## Tasks to complete
- 1) In the mailing list message below about protocol compression, what would be called at the end of each tick to flush the queued data under the middle approach?
- 2) Copy the passage from the mailing list message on protocol compression below, starting at "Cons: Adds some" and ending at "and compress again.".
- 3) Carry on the mailing list message about protocol compression below from the point where it stops.

╭─ Source

[crossfire] Protocol & compression.

Wed Mar 29 00:57:21 CST 2006

tchize wrote:

>>>
>>  This point is the real gotcha however - since the server can choose what data 
>> to compress, the question then becomes what portion of the commands are being 
>> compressed?
>> <sniped most>
>>
> I was unclear. I just meaned, the server would do something like
> <command x> and his datas
> <compressed> <datas>  (--> decompress to <command y> and it's data)
> <command y> and his datas

  Ok.  That is what I was thinking.  What I thought you were talking about was 
something like:

compress_start
command1 (compressed)
command2 (compressed)
...
compress_end

  type of setup, which then leads to the question how many of that data should 
be compressed.

>>  If we are going to do stream compression, I'd say we just compress everything 
>> we send to the client, and don't care about the cpu time and/or data that 
>> doesn't compress well.  That is the simpler approach, and could get done in 
>> relatively easily.
>>  
>>
> I don't agree, we can just have a flag telling 'can compress' when we
> send a command, and the socket writer will decide if it encapsulate it
> in a compression. However, once again if client assume data can be
> compressed or uncompressed, we can implement selective compression later
> and for now compress everything.

  To me, there are really 3 ways to deal with the compression:

1) Have Send_With_Handling compress the packet, if so requested.

Pros: Very simple to do - just a few lines of code to add.

Cons: Each compress is only 1 command, so multiple small commands wouldn't be 
combined together and compresed to save more space.

2) Middle approach - have Send_With_Handling queue all data that can be 
compressed.  The instance it gets called with data that shouldn't be compressed, 
it compresses everything it has queued up and sends that, then sends the 
uncompressed command.  There would also need to be a seperate flush_queue() that 
is called at the end of each tick to also flush this queued data.

Pros: Lets us combine various small packets into a single larger block to 
compress, thus getting better results (think a bunch of drawinfos).

Cons: Adds some level of complication, but not a huge amount (need another
buffer to store data to compress - this could be made a little simpler by having 
logic such that if the buffer would overflow, we compress that and then put the 
new block in that buffer to compress.  Also, if there are a lot of compressible 
packets interleaved with non compressible (image/smooth/image/smooth), you have 
small blocks to try and compress again.

3) Compress everything sent.  This should be done at a lower level (when we 
actually write to the socket).

Pros: Everything is compressed - interleaved data isn't a problem.

Cons: Stille harder to do - if we compress a block of data, but can only write 
half to the socket, we have to put the other have in a 'this data is compressed 
and send it next' buffer (current logic just moves the pointer in the ring 
buffer).  We may end up compressing more data than we need - isn't really a 
convenient way to turn on/off compression.

  Now my personal thought is point 1 is really easy to do, and doesn't really in 
any way prevent point 2 from happening or make it harder to do.  I'd personally 
start with the easiest solution and then start moving to more complicated 
solutions after we see how that does.

╰─
╭─ Material provided

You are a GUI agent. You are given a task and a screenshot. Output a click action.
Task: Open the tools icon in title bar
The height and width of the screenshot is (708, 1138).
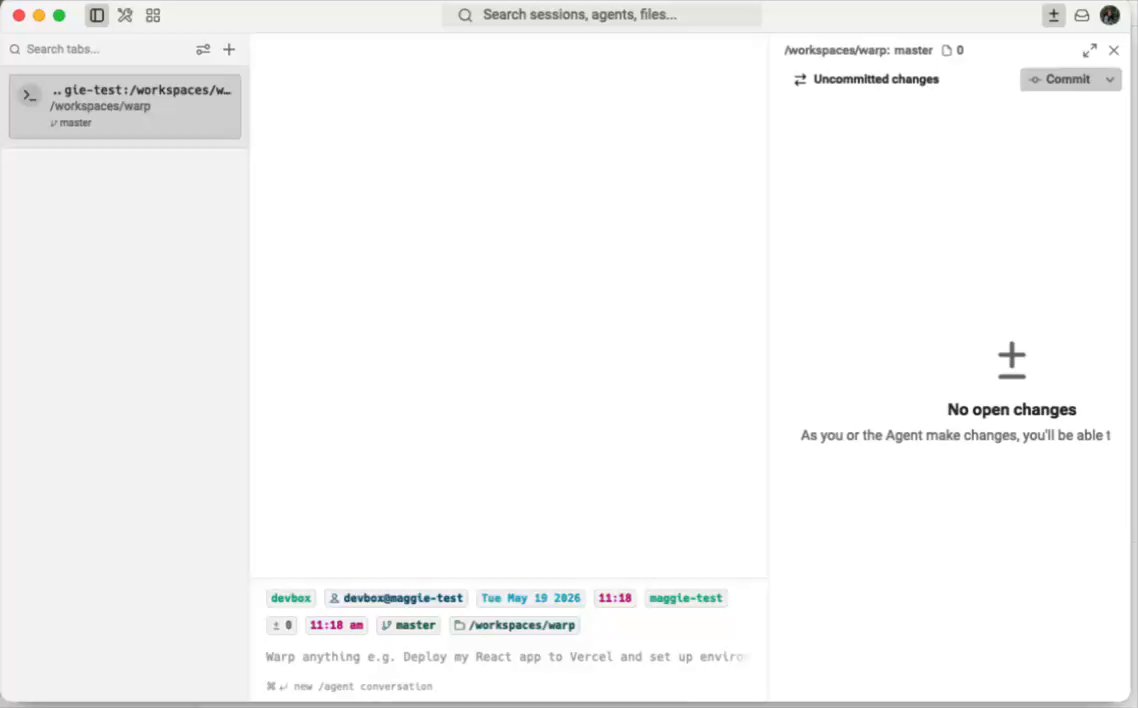pyautogui.click(x=125, y=15)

╰─

## Results of the exercise
- 1) A separate flush_queue() function.

- 2)
Cons: Adds some level of complication, but not a huge amount (need another
buffer to store data to compress - this could be made a little simpler by having 
logic such that if the buffer would overflow, we compress that and then put the 
new block in that buffer to compress.  Also, if there are a lot of compressible 
packets interleaved with non compressible (image/smooth/image/smooth), you have 
small blocks to try and compress again.

- 3)
  For example, if hypothetically, it gets us 90% of the compression we could get 
compared to method #3, we may say 'that's good enough'  If it gets us 50%, then 
clearly we need to do more work.

> Don't agree, we might now be ok with zlib, but people might give a try
> to a few other algorithms and in 6 month someone comes with an algorithm
> that get 20% better compression with 5% less cpu overhead. That day we
> don't want to have an awfull hack in client/server protocol to handle
> this new algorithm. As you said, it's better to have a clean code, that
> also mean a clean protocol :)

  but I don't consider the setup commands to figure out compression a bad hack. 
  That code is all there already.

  The only really question would be should just a general 'compress' be used no 
matter what the compression method, or should each method have its own prefix 
(gz, bz2, lzop, whatever).  I personally lean to the second - client knows what 
compress method it will be getting.  But also, it then allows us to mix 
compression methods on the same socket.  Suppose the client supports every 
compression method the server does.  It could be that through experimentation, 
we know the method gz works best on maps, bz2 best on text, lzop best on 
something else.  So for best results, the code could perhaps optimize for that 
(but then as I type this in, that starts to get pretty complicated).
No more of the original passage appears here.